The implementation of organic synthesis includes the following scientific, organizational and technological stages: setting the structure of the target molecule, consideration of possible synthesis schemes, selection of products, equipment, chemical reactions, isolation of intermediate and target products, their analysis and purification, modification, taking safety measures, environmental control, economic analysis, etc.
The final choice of the synthesis method occurs after a comprehensive analysis of these stages and their optimization.
The modern location of chemical plants operating based on hydrocarbon raw materials is characterized by the combination of all the main stages of the production cycle in the immediate territorial proximity or even within the framework of one enterprise.
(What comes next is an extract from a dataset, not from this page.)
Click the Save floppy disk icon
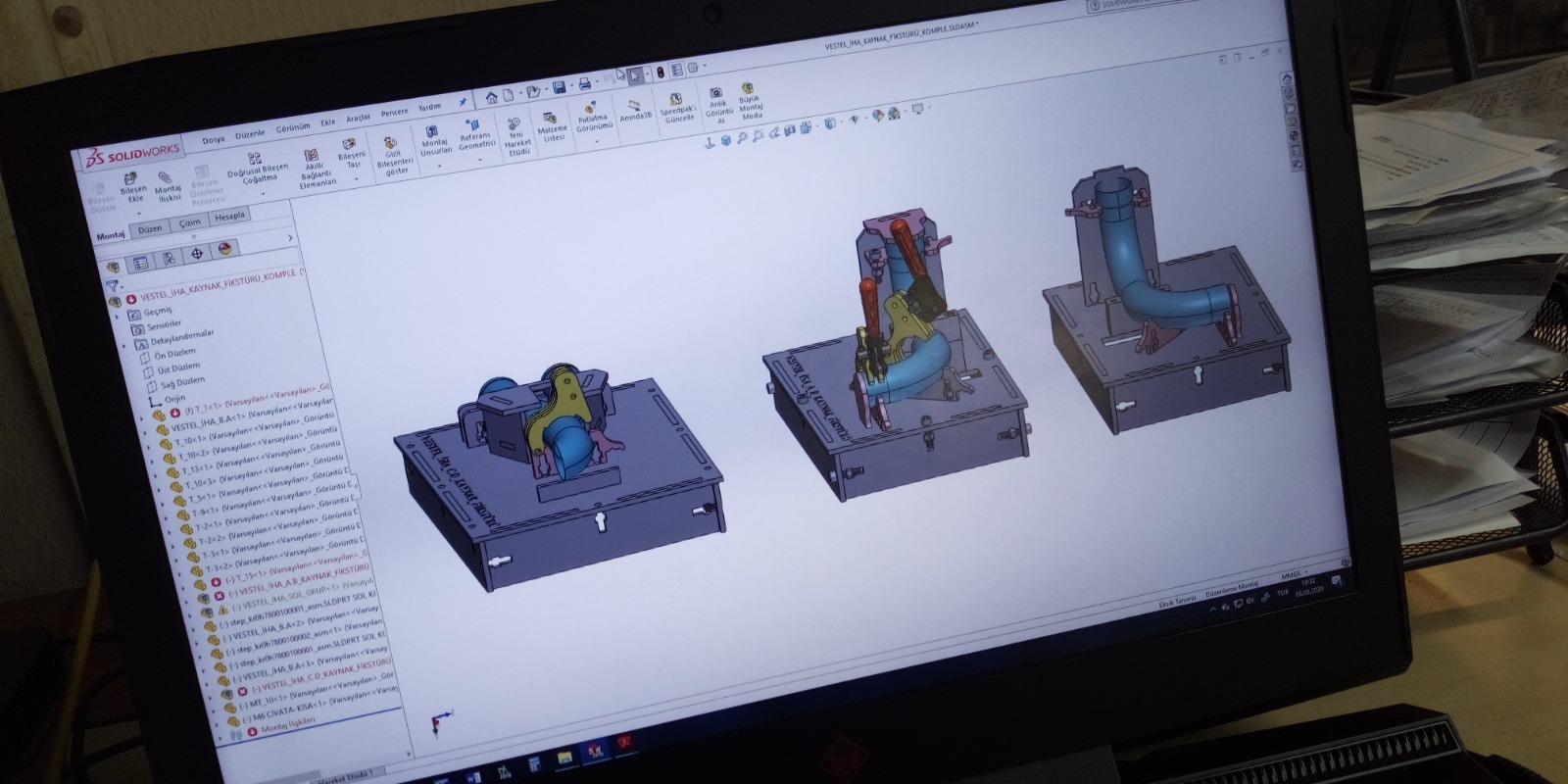The width and height of the screenshot is (1568, 784). 559,88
In fact, enterprises manufacturing organic synthesis products are often petrochemical (or even gas and petrochemical) plants, where the extraction of raw materials, oil or gas processing, the production of intermediate products, and the release of final products are combined.
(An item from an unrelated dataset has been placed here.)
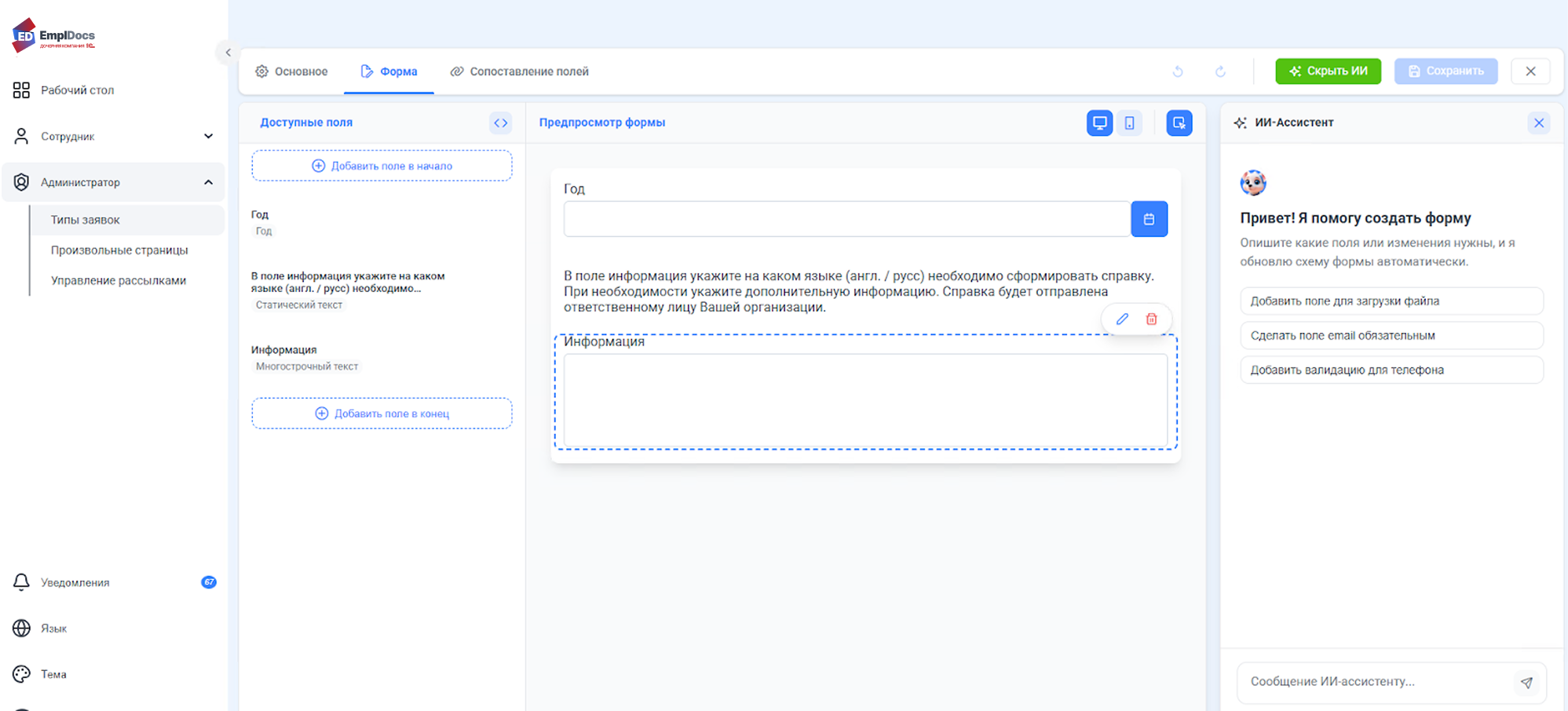The height and width of the screenshot is (711, 1568).
Task: Switch preview to mobile view
Action: point(1129,123)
The best conditions for the location of oil and gas chemical plants in regions where oil and gas are produced, provided with cheap electricity (preferably produced by hydraulic power plants), with large and reliable sources of water supply.
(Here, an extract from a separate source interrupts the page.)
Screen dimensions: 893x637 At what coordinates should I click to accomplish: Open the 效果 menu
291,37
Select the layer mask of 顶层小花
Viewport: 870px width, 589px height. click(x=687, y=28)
At the same time, the provision of transport and the presence of a consumer should also be taken into account.
The production of final products is oriented, as a rule, to the areas of consumption – for example; the tyre industry develops near the centers of the automotive industry, the production of chemical threads – near the textile regions, etc.
These are labor-intensive and knowledge-intensive industries. Therefore, they are located, as a rule, in regions provided with skilled labor.
Synthetic Rubber & Resins Industry
Synthetic rubber and rubber products are made from synthetic alcohol-based on oil and gas processing products, timber industry waste, calcium carbide. Rubber is used to make tires and a variety of rubber products.
This is material, energy and water-intensive production. The leading factors of placement are raw materials and energy.
The raw materials for the production of synthetic resins and plastics – polyethylene, polypropylene, polystyrene, thermoplastics – are products of oil and gas processing, coal, associated gas, wood. It is also energy- and water-intensive production, characterized by significant material consumption.
The initial stages of production gravitate towards raw materials and sources of cheap electricity; the production of final products is oriented towards the consumer, as well as the availability of labor resources, scientific bases.
Chemical Fiber Industry
Chemical fibers and threads are subdivided into artificial ones, obtained as a result of chemical processing of natural polymers (cellulose), and synthetic ones, produced from synthetic polymers (the raw material is oil and gas processing products).
The production of chemical fibers and threads is distinguished by higher material, energy and water consumption even in comparison with other branches of the chemical complex.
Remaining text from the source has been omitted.